I am new to this forum and I can't seem to stop writing posts.
Who is PhilPepper? I am Phil. Pepper is my stoma. I tried to avoid naming it, but it just had to happen.
So after an unexpected diagnosis, a few scans, a few blood tests, and finally a surgical consult, I checked in for my lower bowel resection. That was Thursday and now it's 1:30 am following Tuesday.
As my title suggest, I could be cancer free since the nice doctor cut it out. However, I guess I have the DNA to always be at risk, and it may have been so advanced that surgery is only the first step in my treatment. The reality is, I am a cancer patient for life and I just had surgery to buy me some time. This doesn't seem to be such a difficult scenario but I am struggling. I can't tell you how much I just want it gone.
I am hoping for the best. In 12 weeks they will reverse my ileostomy and life will return to almost normal. Followed up by regular and thorough checks.
There are people I want to be here for.
Just replying to myself to extend my brief introduction to less brief.
Release from hospital today. Still going through a lot and suffering pain. But that is all surgical related. Apart from having a stoma and bag hanging off the front of me, my suffering hasn't been the result of cancer. It was silently killing me in the background , mostly unnoticed. I may have experienced all this trauma if I was having my appendix out. So it's kind of like it doesn't count. Like I shouldn't complain. I had cancer, it was cut out and now it's just surgery pain to worry about.
I am still experiencing that voice telling me, don't be soft, harden up, just ignore it. I think it's called Man Disease. I thought Dr Corbett beat that to death with my diagnosis, but obviously not. I think I'm going to be fighting with myself a lot. Being cancer free doesn't mean I'm no longer a cancer patient. I still have a stoma. I still have an upcoming surgery. I still have a major change in lifestyle ahead. I may still need chemo. I may still have early signs of cancer in my lungs. Let's not mention the emotional burden so far and yet to come.
Cancer free, not cancer patient free. It's not hard to reconcile. Cancer patient for life, however long or short it may be. I guess the goal is to reach the highest point where quantity and quality meet; and try to not get hit by the bus before then.
On a lighter note... do you like my profile picture? This is Sally, my nine year old cavalier king Charles. She is Daddy's princess and she has been missing me like crazy. Looking forward to going home for cuddles.
I'm a dog person. Post me photos of your four legged friends.
Welcome to the community @PhilPepper
It's lovely to have you here! I'm Kate, the Online Community Manager here, so you'll see me about from time to time.
I hope that your recovery from surgery goes well, what's the next step after this?

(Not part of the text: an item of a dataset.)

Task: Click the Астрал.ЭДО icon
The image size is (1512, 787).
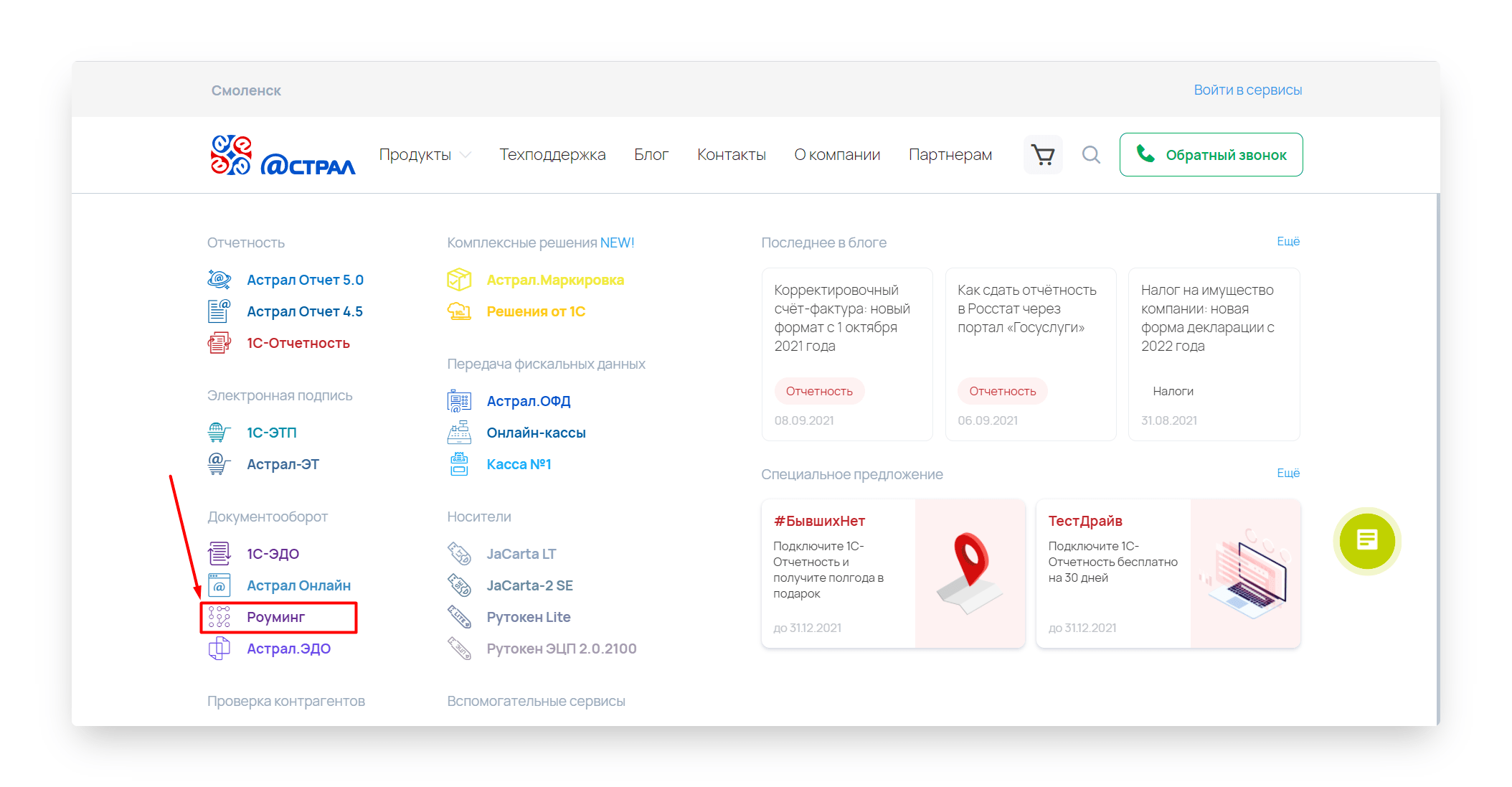Action: [218, 649]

I must admit, I absolutely love your profile picture. Sally is gorgeous!! I am also a dog person, I've grown up with dachshunds, unfortunately the last one passed away a number of years ago whilst I was pregnant with my eldest child. We've now got 2 kids and just starting to think about getting a dog again. We're lucky other close members of the family have some lovely kelpies amongst others so the kids get to enjoy them in the interim.
Puppy stories need photos.
My next step is recover from surgery, while waiting for pathology to come back. I will see my surgeon in 4 weeks, but if chemo is needed, I don't know when it is supposed to start. Still a little fuzzy in that area.
Also, in the meantime, is learning how to manage an ostomy bag at home, then at work. It's a crappy situation, but poo jokes are on the rise in my family. Despite being a little pun-gent.
I guess that's extension 3. Getting less brief.
You nailed it. That's what I'm experiencing. However, dog rule.
So I found out yesterday arvo that the cancer was in a single solitary piss-ant little lymph node. So it's off to chemo for me. So now I have an appointment with an oncologist later this month. Chemo will start around 6 weeks post surgery.
I'm not sure exactly when I started thinking this fight would be a cake walk. The news zapped a lot of strength. I've started getting angry at people checking up on me to see how I am. I guess I'm angry.
Great to hear you are up and about. Hope you get rid of your pepper soon.
Today is end of week 4 since my surgery. Still hurts a little but otherwise in great spirit. No chemo recommended for me. I have now been transferred to urology department to further investigate my kidney issue. Appointment is in two weeks and I am very nervous about it. Life is still on hold for me for now. Can’t plan anything until I know what my kidney needs, if anything.
I am impressed with your humour and positivity. Please keep it up.